If you are intentional as the parent, you can skillfully include a fun childhood tradition such as Santa at Christmastime in a way that assists you to keep the focus on Jesus. If you choose to include Santa or not, be intentional in the decision. If you choose to leave Santa out, try to avoid a harsh, judgmental or legalistic stance, which usually creates resentment and rebellion. If you choose to include Santa be intentional to make the connection back to Jesus as the "main thing" at Christmas. Redeeming Santa means reminding our kids that Santa gives gifts because God gave us His only Son, Jesus. Santa also teaches us that giving to others is more important than receiving. Redeeming Santa also means correcting bad theology, God gives good gifts to the naughty AND the nice, because of the GRACE of Jesus. Unlike Santa, God gives to His children based on the merits of Jesus!
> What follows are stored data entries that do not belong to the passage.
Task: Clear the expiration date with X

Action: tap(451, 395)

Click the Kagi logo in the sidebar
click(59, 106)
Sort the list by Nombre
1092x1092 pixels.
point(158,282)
3. Am I lying to my kids? Some parents feel that including Santa in their Christmas tradition is "lying" to their kids. Obviously, we all understand Santa is make believe; however, I disagree that this equates to lying. As a parent of small children, I love to engage my kids' imaginations; honestly, it's a very healthy thing. Good parents learn that children move in and out of fantasy and make believe effortlessly. Children simply don't have a problem doing this. I read a blog recently that made reference to a child's imaginary friend. Only a heartless parent would squash the idea of their child having an imaginary friend. We should engage the imaginations of our children. Which is why you find yourself pouring non-existent tea into a tiny teacup for your daughter's imaginary friend. It is why my boys think their play set is a pirate ship and why they think their dad (me) is invincible! This is not lying, this is playing in the world of make believe with your child. Engaging a child's imagination by including Santa during the Christmas season can be a fun way to direct attention to Jesus as God's gift of love and forgiveness. It can also help develop the importance of biblical values like generosity and faith. You may not realize this, but every Veggie Tales movie or Chronicles of Narnia book is an example of engaging a child's imagination in order to point to Jesus and key Biblical values. This is the value of Santa as a non-essential but fun part of our Christmas tradition. In the end, I've never met an adult that was traumatized by the sudden realization that Santa was only make believe. As children mature Santa will fall to the wayside along with tea parties, pirate ships and sadly the great, invincible dad.
You are the parent! You must weigh out these issues and decide for your family. Either way, I pray your home is full of joy as we celebrate how 2000 years ago a little boy, in a little town changed the whole world.